Prince Rupert Port
Review and History

Prince Rupert Port lies on Kaien Island in western British Columbia’s Chatham Sound. Near the mouth of Canada’s Skeena River, it is 1500 kilometers northwest of Vancouver. Prince Rupert Port is an ice-free harbor that serves the lumber and mining industries as well as the surrounding agricultural area. Prince Rupert Port was a supply base and marshaling point for Allied forces during World War II. In 2006, almost 13 thousand people called Prince Rupert Port home.

Port History

Archaeological evidence suggests that the area was inhabited by the indigenous Tsimshian peoples for four to five thousand years before Europeans arrived there. Prince Rupert Port was named for the Hudson Bay Company’s first governor, Prince Rupert of the Rhine. Born as a tent city in 1906, it was founded in 1910 by the general manager of the Grand Trunk Pacific Railway that came to town in 1914.

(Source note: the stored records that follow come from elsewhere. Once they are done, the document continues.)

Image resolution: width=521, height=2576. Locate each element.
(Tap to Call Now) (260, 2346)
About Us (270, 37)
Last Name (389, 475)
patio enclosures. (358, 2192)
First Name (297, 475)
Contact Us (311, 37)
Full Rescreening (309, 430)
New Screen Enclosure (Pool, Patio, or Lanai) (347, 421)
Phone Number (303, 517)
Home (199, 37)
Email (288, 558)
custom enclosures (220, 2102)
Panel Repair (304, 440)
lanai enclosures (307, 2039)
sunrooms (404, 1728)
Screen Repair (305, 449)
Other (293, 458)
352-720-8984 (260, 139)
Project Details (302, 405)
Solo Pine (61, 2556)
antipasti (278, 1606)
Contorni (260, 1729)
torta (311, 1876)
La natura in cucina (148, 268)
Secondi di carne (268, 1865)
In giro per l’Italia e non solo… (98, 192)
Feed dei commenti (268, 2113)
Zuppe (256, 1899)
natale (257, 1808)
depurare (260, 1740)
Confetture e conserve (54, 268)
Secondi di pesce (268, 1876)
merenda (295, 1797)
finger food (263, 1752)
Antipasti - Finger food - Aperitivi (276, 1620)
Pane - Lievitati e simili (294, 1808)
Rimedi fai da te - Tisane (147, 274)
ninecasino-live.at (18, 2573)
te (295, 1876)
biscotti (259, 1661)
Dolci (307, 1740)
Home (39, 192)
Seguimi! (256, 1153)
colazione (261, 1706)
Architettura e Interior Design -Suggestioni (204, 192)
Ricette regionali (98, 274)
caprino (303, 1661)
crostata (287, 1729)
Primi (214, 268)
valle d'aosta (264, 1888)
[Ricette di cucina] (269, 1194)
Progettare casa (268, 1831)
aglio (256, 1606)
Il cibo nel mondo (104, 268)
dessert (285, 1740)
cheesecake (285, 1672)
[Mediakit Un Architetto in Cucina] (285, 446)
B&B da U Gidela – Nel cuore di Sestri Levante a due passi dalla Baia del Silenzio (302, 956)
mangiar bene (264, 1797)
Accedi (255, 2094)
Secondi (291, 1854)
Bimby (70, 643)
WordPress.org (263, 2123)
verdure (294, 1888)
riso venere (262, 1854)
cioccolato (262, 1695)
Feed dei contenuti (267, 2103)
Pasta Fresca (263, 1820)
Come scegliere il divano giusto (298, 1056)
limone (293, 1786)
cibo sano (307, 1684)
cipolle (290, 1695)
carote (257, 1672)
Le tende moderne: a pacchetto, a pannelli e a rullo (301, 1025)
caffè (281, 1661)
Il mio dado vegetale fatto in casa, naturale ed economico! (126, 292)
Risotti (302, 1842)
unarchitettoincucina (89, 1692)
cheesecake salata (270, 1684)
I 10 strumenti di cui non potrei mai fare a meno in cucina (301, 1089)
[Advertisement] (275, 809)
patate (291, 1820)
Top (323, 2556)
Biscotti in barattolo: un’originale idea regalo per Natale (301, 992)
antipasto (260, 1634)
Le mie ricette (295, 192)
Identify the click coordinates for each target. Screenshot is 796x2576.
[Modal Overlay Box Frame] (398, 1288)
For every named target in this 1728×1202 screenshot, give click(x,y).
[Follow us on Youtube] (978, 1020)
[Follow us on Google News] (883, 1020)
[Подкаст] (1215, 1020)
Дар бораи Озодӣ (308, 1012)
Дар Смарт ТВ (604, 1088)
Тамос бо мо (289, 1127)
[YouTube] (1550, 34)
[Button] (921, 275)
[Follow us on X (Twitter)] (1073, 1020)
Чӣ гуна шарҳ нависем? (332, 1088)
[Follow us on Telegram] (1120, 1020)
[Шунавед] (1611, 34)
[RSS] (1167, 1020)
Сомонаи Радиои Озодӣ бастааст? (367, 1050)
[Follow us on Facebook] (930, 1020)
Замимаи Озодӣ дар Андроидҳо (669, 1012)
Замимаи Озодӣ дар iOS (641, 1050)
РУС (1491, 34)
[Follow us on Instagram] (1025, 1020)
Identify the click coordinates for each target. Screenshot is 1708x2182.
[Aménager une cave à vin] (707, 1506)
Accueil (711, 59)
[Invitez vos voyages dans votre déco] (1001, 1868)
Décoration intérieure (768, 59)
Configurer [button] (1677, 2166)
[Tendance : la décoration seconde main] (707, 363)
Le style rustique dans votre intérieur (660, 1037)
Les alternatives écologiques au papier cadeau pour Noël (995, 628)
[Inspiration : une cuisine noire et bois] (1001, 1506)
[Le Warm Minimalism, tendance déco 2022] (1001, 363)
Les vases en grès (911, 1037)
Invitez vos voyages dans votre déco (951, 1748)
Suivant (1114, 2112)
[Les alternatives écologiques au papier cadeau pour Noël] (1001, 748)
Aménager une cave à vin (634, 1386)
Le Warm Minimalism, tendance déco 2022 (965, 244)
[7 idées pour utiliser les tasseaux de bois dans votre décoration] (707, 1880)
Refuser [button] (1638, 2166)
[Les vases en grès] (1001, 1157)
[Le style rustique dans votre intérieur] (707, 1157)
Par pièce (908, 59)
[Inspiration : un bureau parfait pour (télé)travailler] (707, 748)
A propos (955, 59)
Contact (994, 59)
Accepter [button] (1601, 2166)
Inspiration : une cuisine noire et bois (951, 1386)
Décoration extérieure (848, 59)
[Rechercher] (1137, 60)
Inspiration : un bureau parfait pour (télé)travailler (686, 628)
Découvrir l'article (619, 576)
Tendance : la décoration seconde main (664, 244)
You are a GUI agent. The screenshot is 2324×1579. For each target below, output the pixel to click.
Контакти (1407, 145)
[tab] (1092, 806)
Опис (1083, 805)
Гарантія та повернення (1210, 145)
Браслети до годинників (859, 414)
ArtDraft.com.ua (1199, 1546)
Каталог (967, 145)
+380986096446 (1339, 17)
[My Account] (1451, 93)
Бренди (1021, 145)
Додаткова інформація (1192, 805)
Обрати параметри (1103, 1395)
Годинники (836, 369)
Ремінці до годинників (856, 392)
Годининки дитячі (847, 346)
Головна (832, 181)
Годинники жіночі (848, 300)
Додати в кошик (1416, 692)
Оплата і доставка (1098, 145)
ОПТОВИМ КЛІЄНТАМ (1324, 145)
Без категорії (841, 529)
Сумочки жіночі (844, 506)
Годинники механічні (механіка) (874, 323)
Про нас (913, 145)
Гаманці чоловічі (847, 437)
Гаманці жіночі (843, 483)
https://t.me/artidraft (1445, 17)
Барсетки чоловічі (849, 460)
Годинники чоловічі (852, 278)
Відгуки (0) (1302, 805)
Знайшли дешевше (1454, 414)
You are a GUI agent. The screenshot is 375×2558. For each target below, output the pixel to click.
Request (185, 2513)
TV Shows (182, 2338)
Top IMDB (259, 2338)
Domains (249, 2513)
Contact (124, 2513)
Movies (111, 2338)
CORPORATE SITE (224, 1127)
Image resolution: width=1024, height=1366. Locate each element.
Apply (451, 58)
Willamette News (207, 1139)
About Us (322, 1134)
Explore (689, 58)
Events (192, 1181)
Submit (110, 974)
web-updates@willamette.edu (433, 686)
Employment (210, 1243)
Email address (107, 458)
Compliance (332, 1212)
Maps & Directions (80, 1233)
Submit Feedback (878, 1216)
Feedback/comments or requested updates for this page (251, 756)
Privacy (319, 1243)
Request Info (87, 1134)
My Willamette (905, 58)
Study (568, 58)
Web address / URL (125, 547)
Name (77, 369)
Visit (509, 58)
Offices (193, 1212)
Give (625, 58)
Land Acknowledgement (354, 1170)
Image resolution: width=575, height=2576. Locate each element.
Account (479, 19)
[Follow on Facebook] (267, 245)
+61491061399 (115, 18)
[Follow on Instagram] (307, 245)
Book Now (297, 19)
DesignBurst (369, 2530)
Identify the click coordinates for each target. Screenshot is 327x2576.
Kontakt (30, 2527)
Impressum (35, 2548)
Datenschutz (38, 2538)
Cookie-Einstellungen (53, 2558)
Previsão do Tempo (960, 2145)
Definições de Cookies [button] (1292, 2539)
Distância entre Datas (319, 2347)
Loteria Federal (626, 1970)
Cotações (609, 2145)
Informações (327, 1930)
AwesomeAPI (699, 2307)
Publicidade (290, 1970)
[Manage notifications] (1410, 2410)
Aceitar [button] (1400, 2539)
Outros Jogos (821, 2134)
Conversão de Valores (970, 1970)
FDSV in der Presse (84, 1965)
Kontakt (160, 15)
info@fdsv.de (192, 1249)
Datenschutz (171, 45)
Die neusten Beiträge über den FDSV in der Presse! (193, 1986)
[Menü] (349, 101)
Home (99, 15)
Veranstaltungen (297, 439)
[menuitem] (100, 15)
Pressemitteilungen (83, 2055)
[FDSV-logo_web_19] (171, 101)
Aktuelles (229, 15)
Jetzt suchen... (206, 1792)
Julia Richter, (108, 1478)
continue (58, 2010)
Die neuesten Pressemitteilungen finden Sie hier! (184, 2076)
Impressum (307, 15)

Resident Charles Hays once held great ambitions for Prince Rupert Port, but his plans died when he went down with the RMS Titanic in 1912. Promised a highway connection to the mainland by local politicians, the town grew slowly over the years. During World War II, American troops completed the highway, leaving support for the city’s major industries (fishing and forestry).

In the 1950s, a pulp mill opened, followed closely by coal and grain shipping terminals in Prince Rupert Port. From the 1960s to the 1980s, the city added a civic center, public library, performing arts center, swimming pool, and golf course as it became a city.

Economic hardship fell on the fishing and forest industries in the 1990s when disputes arose over fishing rights with Alaska and over lumber with the U.S. The subsequent closing of the pulp mill left many citizens out of work and the machinery unused. Reaching a peak of 18 thousand in the 1990s, Prince Rupert Port’s population began to decline.

Until 2004, Prince Rupert Port suffered hard times. But in 2004, a new cruise ship dock was opened, and a container port was announced in 2005. New owners took over the pulp mill, and shipping of coal and grain resumed.